Dans ce parcours, il peut arriver des incidents. La fille peut ne pas oser affronter la rivalité avec sa mère. La mère peut se sentir en danger par la séduction entre la fille et le père. Par peur de perdre l’amour de sa mère, la fille peut accepter d’être prise en otage par celle-ci et soutenir l’image idéale de sa mère. Le père peut être trop érotisé par sa fille, en avoir peur et s’en éloigner à l’adolescence.


Si elle ne reste pas trop accrochée à son père, la fille cherchera une réassurance dans l’amour d’un homme et se prêtera à être l’objet de son désir tout en étant elle même désirante.

Freud mettra aussi en évidence l’importance du lien premier de la fille à sa mère, « continent noir », « zone inexplorable ».


LACAN va essayer d’approcher par la logique ce qui restait insondable avec le terme freudien de « continent noir ». Il opposera deux logiques, celle du « tout phallique » qu’il appelle « position homme » : la permanence d’un centre de gravité, du côté de l’unité. Et celle du « pas tout phallique » qu’il appelle « position  femme » : la perte de certitude, ce qui se dérobe à l’épinglage identificatoire. Marguerite Duras exalte cette part « autre » chez une femme : l’identité ébranlée, l’impossibilité de « saisir » qui rend possible la pluralité des textes.

Le phallique est là une fonction logique. Il n’y a pas d’essence du féminin et du masculin. Un homme ou une femme pourront selon les moments se positionner d’un côté ou de l’autre. Mais l’anatomie et les discours qui y sont associés pousseront une femme d’avantage du côté « position femme ».

L’épreuve du miroir est reconvoquée pour chaque femme aux moments cruciaux de sa vie qui s’accompagnent de changements de son corps : puberté, grossesse, ménopause. Les changements qu’une femme rencontre au niveau du réel de son corps ont un effet profond sur sa réalité psychique et sur l’image qu’elle a d’elle-même.
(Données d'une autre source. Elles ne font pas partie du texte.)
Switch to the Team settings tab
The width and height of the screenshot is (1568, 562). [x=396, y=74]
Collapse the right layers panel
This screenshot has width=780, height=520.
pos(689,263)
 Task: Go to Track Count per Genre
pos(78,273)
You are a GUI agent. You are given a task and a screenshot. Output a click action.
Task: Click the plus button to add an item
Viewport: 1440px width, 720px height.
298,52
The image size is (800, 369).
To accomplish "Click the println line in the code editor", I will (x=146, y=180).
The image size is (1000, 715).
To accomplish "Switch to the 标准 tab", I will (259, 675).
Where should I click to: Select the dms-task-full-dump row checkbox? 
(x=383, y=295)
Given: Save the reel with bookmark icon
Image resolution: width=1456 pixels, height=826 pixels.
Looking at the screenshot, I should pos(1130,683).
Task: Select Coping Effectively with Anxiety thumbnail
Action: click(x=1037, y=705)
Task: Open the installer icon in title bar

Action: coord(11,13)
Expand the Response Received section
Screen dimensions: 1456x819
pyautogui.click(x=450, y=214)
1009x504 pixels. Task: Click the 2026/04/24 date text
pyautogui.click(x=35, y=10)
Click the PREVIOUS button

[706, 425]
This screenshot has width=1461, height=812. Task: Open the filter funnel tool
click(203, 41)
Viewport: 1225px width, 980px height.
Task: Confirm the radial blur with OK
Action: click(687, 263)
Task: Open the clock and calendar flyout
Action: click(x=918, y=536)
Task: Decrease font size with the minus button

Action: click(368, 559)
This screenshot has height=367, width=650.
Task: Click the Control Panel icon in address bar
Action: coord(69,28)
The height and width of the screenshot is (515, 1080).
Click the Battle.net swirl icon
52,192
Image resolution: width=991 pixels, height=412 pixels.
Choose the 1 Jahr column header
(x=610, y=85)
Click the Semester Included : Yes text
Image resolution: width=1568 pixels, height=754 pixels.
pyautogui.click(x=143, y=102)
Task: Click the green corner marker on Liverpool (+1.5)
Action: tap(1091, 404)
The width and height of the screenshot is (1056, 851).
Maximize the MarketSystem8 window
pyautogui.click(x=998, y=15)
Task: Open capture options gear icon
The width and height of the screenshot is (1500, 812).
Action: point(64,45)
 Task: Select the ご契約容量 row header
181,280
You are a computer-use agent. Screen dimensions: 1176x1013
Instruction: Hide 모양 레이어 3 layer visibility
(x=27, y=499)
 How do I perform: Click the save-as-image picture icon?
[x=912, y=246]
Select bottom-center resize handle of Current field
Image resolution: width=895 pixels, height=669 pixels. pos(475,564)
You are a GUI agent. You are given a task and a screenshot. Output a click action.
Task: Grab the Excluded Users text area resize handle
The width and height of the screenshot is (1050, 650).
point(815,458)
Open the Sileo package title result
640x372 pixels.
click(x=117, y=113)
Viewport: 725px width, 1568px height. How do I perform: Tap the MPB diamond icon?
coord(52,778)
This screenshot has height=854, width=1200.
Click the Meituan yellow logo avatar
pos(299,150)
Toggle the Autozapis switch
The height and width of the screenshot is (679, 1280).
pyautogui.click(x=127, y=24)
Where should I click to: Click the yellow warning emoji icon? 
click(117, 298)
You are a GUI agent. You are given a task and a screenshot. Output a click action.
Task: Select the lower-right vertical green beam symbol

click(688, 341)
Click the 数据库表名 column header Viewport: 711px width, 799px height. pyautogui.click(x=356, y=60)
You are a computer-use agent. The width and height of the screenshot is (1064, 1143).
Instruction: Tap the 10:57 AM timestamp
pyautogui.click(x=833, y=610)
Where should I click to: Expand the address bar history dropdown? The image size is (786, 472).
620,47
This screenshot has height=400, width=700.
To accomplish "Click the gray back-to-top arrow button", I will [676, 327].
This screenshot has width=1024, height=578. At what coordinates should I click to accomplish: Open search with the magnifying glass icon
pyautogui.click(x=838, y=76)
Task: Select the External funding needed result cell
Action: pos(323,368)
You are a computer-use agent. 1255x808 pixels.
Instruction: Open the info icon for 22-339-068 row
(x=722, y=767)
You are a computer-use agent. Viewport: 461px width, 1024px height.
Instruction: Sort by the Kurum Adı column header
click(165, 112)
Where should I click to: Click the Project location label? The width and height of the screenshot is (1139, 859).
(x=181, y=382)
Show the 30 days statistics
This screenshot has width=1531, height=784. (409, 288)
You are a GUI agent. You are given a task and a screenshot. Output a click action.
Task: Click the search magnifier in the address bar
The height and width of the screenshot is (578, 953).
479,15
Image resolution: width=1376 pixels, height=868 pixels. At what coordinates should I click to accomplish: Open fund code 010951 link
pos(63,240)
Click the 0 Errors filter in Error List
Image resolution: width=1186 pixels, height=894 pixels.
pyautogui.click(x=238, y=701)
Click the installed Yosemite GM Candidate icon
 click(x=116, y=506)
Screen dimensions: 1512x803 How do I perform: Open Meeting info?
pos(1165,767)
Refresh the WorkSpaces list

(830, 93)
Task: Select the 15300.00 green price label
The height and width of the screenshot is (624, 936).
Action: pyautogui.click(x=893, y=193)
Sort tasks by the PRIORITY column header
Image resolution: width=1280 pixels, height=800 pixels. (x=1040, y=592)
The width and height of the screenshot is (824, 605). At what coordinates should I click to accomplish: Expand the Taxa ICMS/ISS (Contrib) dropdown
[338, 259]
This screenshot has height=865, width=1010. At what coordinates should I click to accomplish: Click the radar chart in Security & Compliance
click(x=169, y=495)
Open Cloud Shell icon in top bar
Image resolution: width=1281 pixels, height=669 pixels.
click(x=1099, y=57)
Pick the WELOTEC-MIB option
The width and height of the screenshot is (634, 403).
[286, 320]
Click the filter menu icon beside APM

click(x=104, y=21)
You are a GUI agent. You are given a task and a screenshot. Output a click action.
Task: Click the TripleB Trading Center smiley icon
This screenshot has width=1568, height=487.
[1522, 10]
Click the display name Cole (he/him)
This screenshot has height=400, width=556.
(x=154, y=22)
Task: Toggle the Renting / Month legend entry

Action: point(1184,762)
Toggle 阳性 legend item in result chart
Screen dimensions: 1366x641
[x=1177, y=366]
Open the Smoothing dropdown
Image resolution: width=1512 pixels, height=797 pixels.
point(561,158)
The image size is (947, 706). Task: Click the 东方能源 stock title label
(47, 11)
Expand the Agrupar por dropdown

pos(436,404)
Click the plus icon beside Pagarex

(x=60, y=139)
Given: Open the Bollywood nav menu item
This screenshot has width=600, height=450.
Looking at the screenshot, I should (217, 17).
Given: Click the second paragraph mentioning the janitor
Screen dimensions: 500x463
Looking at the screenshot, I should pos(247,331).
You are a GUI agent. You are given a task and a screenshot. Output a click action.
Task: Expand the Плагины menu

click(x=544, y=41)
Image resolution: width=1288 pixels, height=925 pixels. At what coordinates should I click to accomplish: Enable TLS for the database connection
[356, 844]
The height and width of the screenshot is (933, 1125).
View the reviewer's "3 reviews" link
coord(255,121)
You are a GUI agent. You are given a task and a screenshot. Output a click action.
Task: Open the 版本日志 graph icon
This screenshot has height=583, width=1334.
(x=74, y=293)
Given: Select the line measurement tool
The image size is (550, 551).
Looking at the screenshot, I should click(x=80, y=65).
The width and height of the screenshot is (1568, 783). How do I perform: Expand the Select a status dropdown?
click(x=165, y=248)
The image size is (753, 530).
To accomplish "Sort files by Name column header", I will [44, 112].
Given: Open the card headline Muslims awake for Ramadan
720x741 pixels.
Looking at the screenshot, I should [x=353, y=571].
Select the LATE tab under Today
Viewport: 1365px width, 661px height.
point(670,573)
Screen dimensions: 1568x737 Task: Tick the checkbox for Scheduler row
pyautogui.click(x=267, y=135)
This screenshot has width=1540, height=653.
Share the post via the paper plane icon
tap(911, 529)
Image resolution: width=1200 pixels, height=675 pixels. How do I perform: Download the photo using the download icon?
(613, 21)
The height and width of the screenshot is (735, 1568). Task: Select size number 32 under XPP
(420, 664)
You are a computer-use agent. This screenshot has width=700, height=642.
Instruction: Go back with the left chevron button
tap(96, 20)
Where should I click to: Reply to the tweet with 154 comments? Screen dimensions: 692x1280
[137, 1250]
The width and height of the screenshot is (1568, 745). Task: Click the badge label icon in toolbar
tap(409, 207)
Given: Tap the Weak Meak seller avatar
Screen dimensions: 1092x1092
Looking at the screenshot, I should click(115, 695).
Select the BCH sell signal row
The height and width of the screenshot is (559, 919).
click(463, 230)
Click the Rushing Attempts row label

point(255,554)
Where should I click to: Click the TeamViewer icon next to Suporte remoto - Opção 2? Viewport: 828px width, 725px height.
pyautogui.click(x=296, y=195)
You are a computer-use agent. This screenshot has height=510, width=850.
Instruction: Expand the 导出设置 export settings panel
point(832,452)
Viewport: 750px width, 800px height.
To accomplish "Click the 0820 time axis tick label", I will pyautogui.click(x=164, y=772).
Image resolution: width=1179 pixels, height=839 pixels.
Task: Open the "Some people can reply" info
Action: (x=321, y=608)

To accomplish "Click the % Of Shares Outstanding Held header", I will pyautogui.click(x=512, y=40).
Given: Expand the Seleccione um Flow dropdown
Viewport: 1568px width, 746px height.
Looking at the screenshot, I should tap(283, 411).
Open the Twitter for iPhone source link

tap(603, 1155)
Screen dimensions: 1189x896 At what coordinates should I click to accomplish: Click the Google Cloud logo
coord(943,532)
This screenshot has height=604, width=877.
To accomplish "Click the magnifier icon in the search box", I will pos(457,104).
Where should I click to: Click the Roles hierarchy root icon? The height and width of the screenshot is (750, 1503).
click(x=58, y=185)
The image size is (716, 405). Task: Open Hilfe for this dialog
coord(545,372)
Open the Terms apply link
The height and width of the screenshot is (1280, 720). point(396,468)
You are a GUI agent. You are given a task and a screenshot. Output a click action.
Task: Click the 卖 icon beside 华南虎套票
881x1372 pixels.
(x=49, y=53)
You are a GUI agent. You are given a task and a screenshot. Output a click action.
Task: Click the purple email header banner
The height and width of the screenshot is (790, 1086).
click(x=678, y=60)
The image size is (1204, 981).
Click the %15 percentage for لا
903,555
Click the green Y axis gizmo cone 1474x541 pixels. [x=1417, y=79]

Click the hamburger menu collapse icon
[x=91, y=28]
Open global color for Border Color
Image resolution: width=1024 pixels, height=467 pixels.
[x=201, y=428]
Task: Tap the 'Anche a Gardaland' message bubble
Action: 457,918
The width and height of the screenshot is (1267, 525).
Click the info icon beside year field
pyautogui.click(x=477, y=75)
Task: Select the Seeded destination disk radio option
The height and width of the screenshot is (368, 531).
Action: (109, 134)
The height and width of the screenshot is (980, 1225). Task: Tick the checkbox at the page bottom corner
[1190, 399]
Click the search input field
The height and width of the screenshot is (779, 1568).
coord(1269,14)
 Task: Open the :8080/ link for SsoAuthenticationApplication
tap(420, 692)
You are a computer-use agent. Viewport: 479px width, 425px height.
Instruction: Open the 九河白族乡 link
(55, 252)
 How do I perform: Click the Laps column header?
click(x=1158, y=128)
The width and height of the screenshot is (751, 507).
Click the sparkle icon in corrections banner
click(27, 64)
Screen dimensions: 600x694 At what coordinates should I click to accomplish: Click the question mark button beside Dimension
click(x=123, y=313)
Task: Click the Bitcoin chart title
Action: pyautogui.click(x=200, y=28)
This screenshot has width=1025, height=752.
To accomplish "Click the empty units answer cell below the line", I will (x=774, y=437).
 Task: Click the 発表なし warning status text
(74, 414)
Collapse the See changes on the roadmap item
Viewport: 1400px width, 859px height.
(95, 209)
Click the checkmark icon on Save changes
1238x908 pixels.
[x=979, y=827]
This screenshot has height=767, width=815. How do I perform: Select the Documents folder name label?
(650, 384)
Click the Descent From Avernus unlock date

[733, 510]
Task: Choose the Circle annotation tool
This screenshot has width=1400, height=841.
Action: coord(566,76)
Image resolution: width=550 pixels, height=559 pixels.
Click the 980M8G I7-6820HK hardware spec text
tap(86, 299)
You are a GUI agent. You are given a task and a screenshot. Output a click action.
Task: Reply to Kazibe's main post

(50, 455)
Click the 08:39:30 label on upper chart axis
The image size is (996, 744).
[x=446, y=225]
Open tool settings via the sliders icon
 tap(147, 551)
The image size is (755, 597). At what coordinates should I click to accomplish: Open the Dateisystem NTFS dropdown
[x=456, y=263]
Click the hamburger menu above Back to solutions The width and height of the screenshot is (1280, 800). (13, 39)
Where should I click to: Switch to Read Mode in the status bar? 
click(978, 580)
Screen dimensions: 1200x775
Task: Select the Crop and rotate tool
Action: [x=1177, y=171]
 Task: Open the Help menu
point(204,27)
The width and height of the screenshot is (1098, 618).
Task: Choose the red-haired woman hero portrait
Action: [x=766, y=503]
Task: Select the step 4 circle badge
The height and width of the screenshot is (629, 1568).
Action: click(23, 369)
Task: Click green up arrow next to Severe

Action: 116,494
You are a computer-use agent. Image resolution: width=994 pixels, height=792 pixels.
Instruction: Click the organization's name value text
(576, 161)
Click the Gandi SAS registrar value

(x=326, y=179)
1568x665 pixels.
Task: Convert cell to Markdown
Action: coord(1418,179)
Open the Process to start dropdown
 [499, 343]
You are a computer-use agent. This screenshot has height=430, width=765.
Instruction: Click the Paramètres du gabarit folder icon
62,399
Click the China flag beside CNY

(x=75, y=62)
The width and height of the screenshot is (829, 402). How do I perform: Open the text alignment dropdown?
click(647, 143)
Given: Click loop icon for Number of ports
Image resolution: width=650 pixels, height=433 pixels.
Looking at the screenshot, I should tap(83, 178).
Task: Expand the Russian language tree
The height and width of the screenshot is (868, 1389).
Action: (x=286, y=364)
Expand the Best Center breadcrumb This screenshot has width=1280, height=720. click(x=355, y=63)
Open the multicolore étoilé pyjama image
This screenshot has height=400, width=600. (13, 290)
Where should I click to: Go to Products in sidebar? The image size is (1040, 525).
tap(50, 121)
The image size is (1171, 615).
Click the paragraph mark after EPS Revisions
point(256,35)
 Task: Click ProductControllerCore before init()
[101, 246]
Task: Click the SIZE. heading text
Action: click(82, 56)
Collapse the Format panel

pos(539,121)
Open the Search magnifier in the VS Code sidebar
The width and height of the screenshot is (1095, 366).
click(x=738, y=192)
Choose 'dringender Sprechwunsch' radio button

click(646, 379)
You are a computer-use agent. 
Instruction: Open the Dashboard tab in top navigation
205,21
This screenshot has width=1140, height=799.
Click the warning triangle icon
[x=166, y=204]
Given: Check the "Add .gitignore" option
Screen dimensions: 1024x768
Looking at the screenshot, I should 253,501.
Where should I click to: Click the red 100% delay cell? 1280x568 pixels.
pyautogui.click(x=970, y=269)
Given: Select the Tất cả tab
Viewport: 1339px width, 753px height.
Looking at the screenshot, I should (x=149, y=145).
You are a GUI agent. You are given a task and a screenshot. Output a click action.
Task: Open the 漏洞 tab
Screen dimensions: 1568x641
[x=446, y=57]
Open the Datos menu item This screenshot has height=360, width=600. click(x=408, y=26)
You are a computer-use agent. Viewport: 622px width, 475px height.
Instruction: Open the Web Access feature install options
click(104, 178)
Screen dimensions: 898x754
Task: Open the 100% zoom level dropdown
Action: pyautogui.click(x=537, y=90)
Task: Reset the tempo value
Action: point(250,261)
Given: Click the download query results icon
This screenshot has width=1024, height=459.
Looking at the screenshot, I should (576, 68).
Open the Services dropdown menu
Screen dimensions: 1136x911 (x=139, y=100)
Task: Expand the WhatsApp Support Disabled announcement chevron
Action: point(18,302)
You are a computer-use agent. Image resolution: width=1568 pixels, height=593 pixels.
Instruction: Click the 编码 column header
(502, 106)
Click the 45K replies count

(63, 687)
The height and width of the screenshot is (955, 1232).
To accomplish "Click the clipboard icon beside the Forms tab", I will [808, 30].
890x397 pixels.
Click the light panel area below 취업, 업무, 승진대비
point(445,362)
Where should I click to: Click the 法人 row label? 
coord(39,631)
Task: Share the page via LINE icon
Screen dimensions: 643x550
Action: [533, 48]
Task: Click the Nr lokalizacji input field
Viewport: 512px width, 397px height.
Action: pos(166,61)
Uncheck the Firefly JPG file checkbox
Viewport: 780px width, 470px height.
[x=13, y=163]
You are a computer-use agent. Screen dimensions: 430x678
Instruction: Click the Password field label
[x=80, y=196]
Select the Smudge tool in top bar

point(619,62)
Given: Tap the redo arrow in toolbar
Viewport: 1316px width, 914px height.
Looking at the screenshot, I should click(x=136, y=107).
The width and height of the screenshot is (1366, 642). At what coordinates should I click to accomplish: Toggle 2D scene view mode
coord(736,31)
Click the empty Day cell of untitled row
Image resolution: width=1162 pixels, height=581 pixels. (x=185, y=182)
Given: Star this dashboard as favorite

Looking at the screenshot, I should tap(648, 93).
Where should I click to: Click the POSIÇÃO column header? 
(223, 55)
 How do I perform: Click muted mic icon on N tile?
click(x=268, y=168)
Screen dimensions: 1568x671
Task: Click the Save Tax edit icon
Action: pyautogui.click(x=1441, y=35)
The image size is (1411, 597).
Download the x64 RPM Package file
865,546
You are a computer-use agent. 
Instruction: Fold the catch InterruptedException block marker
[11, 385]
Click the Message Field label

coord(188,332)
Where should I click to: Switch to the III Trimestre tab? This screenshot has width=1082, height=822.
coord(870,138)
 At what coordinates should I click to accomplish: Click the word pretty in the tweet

Ces évènements nécessitent des remaniements subjectifs, une modification de ses identifications. Ils la requestionnent sur son « être femme », réinterrogent les regards et les discours qui font tenir l’image et la sexualisent. Il arrive à une femme de connaître des états qui la dépassent : d’étrangeté, d’égarement, de dépersonnalisation.


Chaque femme invente à sa manière une rhétorique de ces passages selon la manière singulière dont elle a négocié le manque tout au long de sa vie et en fonction de sa capacité à interroger les impératifs sociaux surmoïques. Certaines peuvent s’écrouler anéanties par l’angoisse quand vient à manquer ce qui validait l’image de leur idéal.


Cet état peut survenir au moment d’une rupture amoureuse, d’un deuil. Ce qui manque alors c’est le regard d’un partenaire comme si elle perdait alors le regard du père qui avait été un ancrage pour elle. Elle semble alors perdre du même coup ses repères symboliques comme si elle n’était plus rien. Parfois, la perte des regards anonymes de la rue provoque cet écroulement.


A la puberté, ces mêmes regards de la rue peuvent susciter un sentiment de persécution ou de honte.

L’identité est un cheminement avec les traces que cela laisse en nous : une façon d’être et de penser en évolution permanente dans la vie avec et parmi les autres. Une femme trouvera des points d’identification chez sa mère, les femmes de la famille, dans son entourage… Devant l’identité de l’image spéculaire, elle peut s’imaginer, comme l’indique l’histoire qui suit, que sa mère va lui transmettre « l’identité féminine ».

 

« Un jour, une jeune femme prépare une poitrine de bœuf pour le dîner. Elle en coupe les extrémités avant de la  placer dans un plat à rôtir. Sa fille, qui la regarde avec intérêt, lui en demande la raison. Sa mère réfléchit, puis répond : « je ne sais pas trop. J’ai toujours vu ma mère faire de cette façon. Appelons grand-mère et demandons-lui ».


Elle téléphone à sa mère et lui demande pourquoi elle coupe toujours les extrémités de la poitrine de bœuf avant de la faire rôtir. La grand-mère réfléchit un moment, puis lui répond : « je ne sais pas trop pourquoi, j’ai toujours vu ma mère faire de cette manière. » Intriguées, toutes trois décident d’aller voir l’arrière-grand-mère dans sa maison de retraite. Elles demandent en cœur : « quand nous faisons de la poitrine de bœuf, nous coupons toujours les extrémités avant de la faire rôtir.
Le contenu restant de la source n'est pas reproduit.